Dziś pokażę Wam, jaki prezent przygotowałam dla siebie samej ;) Siebie też trzeba czasami rozpieszczać, prawda?
W związku z tym, że mój notatnik do angielskich słówek się rozpadł na 3 części, postanowiłam zrobić zupełnie nowy. Nowy i w dodatku bez dużej ilości ozdób, które mogłyby się poniszczyć w damskiej torebce ;) Poza tym ten kolor jest tak cudny, że żal było mi go zakrywać niesamowicie dużą ilością dodatków.
Jak to bywa z notesami - zawsze mam lekką tremę, jak papier zachowa się przy zaginaniu, zwłaszcza na brzegach lub na grzbiecie. Ale nie było się czym martwić - papier genialnie się zachował i nie ma żadnych pęknięć ani marszczeń.

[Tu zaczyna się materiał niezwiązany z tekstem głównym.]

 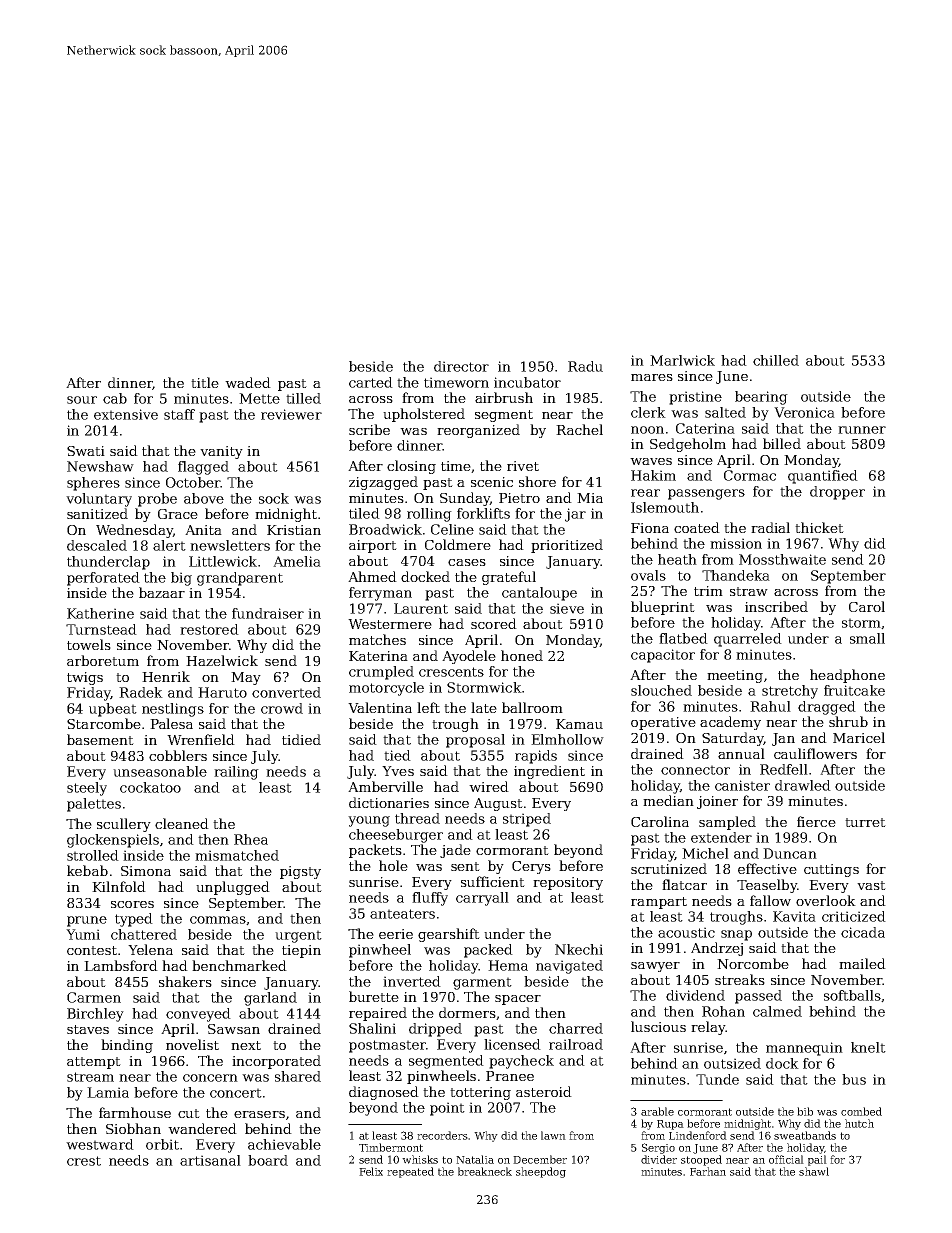 I want to click on fundraiser, so click(x=268, y=613).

Zapraszam, zaglądajcie do sklepu - do końca miesiąca jest do kupienia w magicznie obniżonej cenie ;)
Tak wyglądał notatnik, gdy zabierałam się za niego wieczorową porą:
Oprócz arkusza Frosty Morning, wykorzystałam też parę dodatków z paska z elementami do samodzielnego wycinania.